╭─ SOURCE DATA

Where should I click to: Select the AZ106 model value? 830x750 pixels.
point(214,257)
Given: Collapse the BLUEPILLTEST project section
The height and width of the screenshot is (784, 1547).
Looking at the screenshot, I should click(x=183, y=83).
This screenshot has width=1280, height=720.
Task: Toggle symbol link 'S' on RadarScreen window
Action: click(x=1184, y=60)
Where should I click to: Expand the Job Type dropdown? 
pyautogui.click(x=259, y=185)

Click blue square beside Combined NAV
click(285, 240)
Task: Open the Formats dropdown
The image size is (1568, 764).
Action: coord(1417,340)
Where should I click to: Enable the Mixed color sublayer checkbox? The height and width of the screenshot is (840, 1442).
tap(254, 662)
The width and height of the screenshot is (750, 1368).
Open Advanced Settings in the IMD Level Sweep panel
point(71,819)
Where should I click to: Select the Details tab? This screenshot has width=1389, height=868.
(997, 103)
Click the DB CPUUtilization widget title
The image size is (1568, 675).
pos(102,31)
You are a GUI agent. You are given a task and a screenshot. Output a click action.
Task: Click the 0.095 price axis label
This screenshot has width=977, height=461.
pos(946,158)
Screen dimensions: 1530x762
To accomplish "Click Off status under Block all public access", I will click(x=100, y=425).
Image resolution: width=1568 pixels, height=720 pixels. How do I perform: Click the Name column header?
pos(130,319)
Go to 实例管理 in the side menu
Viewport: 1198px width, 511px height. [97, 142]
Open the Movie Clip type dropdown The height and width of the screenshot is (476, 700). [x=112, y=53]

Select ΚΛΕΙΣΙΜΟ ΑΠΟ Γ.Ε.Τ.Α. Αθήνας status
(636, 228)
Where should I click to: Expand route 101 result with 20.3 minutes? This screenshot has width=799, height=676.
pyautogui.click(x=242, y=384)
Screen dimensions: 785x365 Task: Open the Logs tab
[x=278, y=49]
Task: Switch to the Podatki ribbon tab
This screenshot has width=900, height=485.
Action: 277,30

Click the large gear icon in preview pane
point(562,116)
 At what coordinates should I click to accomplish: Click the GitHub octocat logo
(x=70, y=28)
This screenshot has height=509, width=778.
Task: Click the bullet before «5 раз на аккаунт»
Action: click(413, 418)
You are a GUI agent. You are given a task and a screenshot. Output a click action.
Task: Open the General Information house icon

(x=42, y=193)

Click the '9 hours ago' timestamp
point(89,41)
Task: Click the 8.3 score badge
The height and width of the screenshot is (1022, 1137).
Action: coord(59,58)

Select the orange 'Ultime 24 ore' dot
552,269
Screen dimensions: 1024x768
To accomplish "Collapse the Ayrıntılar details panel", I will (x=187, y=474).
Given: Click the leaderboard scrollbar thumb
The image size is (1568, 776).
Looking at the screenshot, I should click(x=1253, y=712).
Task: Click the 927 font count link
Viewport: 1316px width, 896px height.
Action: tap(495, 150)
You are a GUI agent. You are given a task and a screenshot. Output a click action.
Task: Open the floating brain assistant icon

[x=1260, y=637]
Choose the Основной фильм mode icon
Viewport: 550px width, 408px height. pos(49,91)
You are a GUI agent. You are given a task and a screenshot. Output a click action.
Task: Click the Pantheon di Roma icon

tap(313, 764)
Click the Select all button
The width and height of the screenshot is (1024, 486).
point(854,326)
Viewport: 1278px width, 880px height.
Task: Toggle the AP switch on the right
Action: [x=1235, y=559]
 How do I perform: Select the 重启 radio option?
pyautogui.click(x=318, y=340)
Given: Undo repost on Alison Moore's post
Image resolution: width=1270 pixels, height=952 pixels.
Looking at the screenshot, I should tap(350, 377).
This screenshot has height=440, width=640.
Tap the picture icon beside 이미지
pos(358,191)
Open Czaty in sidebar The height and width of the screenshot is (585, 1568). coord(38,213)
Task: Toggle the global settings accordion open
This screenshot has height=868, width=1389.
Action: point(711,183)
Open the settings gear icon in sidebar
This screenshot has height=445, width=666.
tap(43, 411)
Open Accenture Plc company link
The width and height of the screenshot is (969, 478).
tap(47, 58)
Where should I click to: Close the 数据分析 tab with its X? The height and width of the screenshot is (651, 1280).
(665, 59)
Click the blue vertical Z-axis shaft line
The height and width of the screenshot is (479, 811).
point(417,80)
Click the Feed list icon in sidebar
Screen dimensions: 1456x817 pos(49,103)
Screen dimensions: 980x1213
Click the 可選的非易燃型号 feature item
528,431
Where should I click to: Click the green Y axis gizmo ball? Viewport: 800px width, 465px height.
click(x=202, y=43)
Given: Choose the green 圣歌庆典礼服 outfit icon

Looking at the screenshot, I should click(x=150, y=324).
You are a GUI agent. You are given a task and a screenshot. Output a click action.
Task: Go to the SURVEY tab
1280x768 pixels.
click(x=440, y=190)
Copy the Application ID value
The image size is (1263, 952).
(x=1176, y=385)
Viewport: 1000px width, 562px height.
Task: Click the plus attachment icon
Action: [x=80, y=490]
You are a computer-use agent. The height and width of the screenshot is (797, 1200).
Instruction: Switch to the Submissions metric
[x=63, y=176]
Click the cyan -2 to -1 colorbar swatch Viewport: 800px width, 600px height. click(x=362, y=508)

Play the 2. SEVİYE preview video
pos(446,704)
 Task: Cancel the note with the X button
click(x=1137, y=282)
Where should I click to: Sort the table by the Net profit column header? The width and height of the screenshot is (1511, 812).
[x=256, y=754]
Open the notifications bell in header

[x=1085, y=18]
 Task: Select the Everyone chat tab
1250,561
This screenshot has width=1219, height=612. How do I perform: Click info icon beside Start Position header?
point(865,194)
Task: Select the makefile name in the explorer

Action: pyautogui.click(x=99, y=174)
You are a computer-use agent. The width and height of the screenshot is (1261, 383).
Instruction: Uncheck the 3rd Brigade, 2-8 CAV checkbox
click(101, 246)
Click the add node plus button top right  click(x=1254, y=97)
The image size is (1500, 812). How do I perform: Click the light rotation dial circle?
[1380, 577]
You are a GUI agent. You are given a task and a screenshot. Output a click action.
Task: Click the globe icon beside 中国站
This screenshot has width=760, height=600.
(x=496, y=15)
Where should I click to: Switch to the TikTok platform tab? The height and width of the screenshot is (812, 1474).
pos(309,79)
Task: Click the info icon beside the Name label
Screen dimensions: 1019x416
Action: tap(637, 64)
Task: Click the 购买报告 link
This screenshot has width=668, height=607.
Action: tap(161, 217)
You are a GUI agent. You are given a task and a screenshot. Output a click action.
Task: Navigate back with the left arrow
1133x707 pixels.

╰─

| WORK TO COMPLETE |
Report back every line of the entries in which "Collapse" occurs.

| TASK SOLUTION |
Given: Collapse the BLUEPILLTEST project section
To accomplish "Collapse the Ayrıntılar details panel", I will (x=187, y=474).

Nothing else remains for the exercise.